*DIRECTIONS*. Lift out each line of the data that holds "agent".

[[ DATA FOR THIS EXERCISE open ]]

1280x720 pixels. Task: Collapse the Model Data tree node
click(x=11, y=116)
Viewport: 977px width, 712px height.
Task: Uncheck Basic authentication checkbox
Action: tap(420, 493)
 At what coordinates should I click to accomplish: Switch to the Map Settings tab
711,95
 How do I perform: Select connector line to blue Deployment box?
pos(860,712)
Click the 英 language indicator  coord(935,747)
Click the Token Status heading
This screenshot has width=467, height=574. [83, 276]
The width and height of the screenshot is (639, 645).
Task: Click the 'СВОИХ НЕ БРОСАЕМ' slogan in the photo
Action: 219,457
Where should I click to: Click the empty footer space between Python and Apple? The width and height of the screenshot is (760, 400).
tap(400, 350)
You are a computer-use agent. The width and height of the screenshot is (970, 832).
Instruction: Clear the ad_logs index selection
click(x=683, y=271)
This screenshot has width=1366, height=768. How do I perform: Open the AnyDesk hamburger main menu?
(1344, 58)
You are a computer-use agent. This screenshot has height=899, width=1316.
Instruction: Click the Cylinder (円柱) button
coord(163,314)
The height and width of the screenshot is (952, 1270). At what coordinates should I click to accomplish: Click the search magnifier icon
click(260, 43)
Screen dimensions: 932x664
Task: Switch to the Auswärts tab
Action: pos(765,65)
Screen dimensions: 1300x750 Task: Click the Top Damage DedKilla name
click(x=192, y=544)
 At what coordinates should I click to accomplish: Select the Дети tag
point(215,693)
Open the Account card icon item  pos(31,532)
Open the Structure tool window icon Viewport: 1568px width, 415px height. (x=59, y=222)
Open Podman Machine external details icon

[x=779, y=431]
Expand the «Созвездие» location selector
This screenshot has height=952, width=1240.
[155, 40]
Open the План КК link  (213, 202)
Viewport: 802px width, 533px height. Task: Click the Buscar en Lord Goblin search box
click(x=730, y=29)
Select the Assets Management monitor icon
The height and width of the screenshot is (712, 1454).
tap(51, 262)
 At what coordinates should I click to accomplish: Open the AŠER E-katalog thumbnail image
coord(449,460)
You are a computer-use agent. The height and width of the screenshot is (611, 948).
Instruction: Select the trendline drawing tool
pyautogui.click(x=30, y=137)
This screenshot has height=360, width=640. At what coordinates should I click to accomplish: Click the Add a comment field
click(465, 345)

[[ DATA FOR THIS EXERCISE closed ]]

*RESPONSE BELOW*.
You are a computer-use agent. The width and height of the screenshot is (970, 832).
You are a computer-use agent. This screenshot has height=899, width=1316.
You are a computer-use agent. The height and width of the screenshot is (611, 948).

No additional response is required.